Start of RECORDS FOR THIS TASK
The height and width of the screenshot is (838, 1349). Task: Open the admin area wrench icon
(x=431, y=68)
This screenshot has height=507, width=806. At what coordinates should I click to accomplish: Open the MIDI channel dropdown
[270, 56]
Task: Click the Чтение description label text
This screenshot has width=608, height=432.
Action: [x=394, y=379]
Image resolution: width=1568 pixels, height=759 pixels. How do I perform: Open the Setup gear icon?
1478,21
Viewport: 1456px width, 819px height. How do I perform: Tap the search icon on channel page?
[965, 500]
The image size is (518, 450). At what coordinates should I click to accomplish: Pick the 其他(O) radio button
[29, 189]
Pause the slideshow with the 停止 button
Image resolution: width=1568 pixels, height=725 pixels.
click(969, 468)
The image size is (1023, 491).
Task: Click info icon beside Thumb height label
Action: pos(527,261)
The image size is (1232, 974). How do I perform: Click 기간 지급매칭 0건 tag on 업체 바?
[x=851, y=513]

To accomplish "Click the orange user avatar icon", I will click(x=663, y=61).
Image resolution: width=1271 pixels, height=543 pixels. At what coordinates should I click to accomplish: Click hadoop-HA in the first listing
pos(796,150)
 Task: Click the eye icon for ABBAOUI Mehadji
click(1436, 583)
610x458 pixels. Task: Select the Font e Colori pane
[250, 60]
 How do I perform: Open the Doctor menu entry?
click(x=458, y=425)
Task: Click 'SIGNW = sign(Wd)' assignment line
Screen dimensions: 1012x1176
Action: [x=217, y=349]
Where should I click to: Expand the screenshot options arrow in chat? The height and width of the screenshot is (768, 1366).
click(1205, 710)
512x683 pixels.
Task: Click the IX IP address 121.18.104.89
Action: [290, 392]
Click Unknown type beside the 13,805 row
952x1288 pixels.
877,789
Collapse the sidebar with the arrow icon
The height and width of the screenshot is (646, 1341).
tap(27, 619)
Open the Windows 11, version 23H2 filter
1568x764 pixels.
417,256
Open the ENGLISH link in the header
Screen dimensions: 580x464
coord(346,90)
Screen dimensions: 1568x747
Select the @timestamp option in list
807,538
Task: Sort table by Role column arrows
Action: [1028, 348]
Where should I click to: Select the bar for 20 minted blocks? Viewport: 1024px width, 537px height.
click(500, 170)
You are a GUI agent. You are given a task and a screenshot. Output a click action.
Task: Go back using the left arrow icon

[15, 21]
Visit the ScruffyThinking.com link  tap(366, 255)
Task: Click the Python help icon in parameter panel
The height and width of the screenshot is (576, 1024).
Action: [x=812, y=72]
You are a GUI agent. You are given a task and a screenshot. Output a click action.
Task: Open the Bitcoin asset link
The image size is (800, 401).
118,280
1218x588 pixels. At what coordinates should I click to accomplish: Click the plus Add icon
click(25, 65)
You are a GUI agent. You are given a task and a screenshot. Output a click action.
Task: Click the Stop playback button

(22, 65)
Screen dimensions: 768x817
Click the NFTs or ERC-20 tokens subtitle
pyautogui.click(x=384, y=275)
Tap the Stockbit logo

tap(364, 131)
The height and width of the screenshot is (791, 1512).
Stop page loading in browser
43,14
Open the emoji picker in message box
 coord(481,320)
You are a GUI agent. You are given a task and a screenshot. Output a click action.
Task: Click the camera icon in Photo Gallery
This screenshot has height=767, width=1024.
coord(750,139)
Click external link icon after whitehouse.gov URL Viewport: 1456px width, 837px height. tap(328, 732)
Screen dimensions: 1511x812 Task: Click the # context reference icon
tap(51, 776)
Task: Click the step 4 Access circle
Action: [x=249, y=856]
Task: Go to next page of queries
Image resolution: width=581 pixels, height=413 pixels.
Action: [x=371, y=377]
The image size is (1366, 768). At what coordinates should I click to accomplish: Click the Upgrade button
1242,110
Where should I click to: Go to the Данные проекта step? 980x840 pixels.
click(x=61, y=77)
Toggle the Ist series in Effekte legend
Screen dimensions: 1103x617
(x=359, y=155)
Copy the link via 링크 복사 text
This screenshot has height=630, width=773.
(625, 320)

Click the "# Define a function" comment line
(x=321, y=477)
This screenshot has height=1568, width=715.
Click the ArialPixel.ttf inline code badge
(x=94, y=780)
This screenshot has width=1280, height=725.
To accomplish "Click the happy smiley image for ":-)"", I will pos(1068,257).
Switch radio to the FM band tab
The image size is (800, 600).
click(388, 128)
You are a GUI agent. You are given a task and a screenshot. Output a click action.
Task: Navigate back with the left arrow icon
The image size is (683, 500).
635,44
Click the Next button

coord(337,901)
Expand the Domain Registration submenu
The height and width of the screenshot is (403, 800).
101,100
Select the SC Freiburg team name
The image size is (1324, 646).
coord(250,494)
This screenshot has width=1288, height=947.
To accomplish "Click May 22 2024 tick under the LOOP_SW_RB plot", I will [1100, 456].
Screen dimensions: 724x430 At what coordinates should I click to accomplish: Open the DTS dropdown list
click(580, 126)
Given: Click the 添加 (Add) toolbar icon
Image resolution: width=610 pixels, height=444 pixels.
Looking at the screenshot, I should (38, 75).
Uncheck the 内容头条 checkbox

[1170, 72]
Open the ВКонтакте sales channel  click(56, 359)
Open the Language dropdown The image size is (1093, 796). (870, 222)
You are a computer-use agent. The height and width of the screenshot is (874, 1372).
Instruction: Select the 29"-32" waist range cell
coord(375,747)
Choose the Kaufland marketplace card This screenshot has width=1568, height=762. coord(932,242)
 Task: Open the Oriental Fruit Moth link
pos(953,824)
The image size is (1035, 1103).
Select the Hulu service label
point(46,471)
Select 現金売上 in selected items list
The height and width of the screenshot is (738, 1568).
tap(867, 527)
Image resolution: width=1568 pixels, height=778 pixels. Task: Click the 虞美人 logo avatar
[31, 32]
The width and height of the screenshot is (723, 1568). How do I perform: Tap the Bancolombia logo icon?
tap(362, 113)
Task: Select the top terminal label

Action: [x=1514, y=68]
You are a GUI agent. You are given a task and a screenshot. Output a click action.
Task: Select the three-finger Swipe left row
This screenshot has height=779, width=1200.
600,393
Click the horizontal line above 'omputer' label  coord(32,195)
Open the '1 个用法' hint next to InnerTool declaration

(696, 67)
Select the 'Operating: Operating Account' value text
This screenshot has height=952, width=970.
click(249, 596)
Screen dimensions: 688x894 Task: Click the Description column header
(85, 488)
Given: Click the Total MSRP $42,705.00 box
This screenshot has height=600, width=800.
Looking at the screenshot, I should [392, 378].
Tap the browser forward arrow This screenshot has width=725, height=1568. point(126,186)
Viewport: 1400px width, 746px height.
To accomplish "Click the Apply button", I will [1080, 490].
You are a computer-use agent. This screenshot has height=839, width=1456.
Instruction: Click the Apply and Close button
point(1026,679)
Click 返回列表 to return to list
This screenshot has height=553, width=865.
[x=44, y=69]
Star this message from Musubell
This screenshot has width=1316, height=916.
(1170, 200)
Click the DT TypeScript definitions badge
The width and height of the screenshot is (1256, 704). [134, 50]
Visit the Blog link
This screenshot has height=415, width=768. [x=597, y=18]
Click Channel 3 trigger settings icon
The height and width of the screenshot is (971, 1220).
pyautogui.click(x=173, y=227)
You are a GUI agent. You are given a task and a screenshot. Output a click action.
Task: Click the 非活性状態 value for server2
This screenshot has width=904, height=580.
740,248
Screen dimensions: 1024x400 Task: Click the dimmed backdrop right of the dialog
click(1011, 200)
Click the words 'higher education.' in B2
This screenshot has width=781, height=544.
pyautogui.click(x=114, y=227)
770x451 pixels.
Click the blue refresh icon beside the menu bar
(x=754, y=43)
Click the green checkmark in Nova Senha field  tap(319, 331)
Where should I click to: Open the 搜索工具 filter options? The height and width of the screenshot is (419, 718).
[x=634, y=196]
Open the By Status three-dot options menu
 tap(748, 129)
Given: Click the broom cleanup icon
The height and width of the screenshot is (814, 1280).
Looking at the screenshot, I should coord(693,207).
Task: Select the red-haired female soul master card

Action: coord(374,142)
End of RECORDS FOR THIS TASK
■ EXERCISE DESCRIPTION:
Within the records above, count the lines that include the string "computer"; state the number and nothing else.

■ PROBLEM SOLUTION:
2